> _Records supplied_:
● ● ● ●

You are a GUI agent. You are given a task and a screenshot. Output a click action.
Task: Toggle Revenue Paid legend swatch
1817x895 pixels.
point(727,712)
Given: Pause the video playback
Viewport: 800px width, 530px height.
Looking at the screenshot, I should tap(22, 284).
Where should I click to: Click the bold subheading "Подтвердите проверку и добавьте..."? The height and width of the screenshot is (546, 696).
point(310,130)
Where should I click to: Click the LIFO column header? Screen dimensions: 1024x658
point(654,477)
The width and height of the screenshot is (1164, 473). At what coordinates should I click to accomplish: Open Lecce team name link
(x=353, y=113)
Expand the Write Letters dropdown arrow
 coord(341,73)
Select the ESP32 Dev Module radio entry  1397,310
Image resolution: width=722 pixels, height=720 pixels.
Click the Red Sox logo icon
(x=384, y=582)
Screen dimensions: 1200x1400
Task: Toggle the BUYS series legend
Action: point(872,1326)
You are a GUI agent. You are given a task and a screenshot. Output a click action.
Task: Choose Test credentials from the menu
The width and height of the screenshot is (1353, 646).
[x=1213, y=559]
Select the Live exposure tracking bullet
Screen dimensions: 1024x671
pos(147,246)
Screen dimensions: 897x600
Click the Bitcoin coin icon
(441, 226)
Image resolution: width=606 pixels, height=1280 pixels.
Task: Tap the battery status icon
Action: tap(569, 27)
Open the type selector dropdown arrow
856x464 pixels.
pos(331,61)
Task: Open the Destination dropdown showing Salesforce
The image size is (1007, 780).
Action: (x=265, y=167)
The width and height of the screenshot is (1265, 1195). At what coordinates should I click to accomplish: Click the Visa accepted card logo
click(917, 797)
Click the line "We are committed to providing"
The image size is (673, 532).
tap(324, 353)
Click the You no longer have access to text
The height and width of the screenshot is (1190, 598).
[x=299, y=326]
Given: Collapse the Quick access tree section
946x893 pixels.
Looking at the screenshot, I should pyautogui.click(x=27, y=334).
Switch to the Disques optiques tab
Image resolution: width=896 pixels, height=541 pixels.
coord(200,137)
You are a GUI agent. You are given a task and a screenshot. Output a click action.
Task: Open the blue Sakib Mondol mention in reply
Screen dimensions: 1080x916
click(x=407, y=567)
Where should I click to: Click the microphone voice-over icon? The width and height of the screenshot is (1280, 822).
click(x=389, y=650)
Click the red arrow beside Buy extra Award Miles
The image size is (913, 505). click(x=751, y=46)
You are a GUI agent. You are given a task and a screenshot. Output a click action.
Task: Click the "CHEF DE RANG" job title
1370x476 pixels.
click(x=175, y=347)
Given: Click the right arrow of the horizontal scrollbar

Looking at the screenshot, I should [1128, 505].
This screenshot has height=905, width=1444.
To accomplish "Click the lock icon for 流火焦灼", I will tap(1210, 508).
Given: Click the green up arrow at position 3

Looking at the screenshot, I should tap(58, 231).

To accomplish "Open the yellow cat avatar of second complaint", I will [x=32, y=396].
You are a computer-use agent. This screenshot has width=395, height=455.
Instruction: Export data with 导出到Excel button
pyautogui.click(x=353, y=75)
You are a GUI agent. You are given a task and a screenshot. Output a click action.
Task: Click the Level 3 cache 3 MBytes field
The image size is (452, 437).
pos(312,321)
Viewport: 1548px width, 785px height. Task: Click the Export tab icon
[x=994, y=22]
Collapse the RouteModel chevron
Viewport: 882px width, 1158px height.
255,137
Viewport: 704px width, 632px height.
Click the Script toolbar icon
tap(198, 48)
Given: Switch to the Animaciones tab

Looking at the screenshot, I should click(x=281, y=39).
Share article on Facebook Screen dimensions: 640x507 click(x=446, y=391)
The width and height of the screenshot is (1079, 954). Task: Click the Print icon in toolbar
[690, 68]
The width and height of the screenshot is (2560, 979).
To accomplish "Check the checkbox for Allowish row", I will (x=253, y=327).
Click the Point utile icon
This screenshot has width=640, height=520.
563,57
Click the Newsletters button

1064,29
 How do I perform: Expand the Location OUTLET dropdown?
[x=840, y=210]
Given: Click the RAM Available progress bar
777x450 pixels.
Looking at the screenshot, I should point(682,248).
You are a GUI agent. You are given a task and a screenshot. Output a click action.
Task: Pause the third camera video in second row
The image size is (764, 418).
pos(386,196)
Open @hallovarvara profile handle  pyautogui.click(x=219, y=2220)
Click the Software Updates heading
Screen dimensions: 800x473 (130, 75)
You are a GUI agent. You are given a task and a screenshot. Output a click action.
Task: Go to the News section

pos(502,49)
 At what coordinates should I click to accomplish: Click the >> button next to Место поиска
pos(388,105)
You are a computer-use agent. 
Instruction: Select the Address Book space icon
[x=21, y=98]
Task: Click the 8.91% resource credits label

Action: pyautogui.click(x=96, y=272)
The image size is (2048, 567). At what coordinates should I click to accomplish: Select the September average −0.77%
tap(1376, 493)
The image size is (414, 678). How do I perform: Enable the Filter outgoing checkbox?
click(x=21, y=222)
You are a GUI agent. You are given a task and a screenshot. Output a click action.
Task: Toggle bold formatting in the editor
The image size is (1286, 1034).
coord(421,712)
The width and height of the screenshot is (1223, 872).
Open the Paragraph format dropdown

● ● ● ●

> _Work instruction_: Return each line of the records above in which the word "video" occurs.

> _Answer to the problem_:
Given: Pause the video playback
Task: Pause the third camera video in second row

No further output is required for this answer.